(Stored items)

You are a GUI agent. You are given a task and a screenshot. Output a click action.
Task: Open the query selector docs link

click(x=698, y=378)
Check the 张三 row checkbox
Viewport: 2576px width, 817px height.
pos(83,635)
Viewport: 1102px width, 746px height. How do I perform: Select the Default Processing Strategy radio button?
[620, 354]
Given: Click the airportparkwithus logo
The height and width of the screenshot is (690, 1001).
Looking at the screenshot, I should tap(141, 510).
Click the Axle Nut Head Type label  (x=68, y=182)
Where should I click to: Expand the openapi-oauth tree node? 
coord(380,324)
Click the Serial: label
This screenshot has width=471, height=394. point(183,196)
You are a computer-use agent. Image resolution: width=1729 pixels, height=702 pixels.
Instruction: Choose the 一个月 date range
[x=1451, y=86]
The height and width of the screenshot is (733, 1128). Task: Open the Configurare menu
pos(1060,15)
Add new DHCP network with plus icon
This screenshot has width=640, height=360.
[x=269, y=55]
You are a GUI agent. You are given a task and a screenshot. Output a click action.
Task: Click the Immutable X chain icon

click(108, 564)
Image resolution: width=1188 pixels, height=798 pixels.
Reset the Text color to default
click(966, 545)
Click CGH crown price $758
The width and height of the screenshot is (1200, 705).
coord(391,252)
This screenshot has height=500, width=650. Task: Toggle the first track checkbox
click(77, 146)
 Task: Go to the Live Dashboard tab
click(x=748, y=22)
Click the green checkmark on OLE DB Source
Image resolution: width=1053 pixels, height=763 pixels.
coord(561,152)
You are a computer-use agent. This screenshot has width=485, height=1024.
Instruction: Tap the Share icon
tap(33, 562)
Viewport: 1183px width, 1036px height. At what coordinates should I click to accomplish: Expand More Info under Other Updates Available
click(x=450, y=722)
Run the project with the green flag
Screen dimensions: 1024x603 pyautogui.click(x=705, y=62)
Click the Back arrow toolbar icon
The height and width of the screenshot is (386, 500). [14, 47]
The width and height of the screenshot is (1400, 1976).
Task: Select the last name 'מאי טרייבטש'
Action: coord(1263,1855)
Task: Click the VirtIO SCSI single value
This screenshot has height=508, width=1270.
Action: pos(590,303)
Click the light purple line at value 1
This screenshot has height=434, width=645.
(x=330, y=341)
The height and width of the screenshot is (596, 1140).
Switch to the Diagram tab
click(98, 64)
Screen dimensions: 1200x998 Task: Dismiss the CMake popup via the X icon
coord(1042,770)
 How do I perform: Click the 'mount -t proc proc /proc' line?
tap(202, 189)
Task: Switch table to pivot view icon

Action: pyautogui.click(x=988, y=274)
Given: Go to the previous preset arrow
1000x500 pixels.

Assigned task => Check each line of the entries for the word "computer". State how many lines hold it, and write nothing else.

The completed task => 2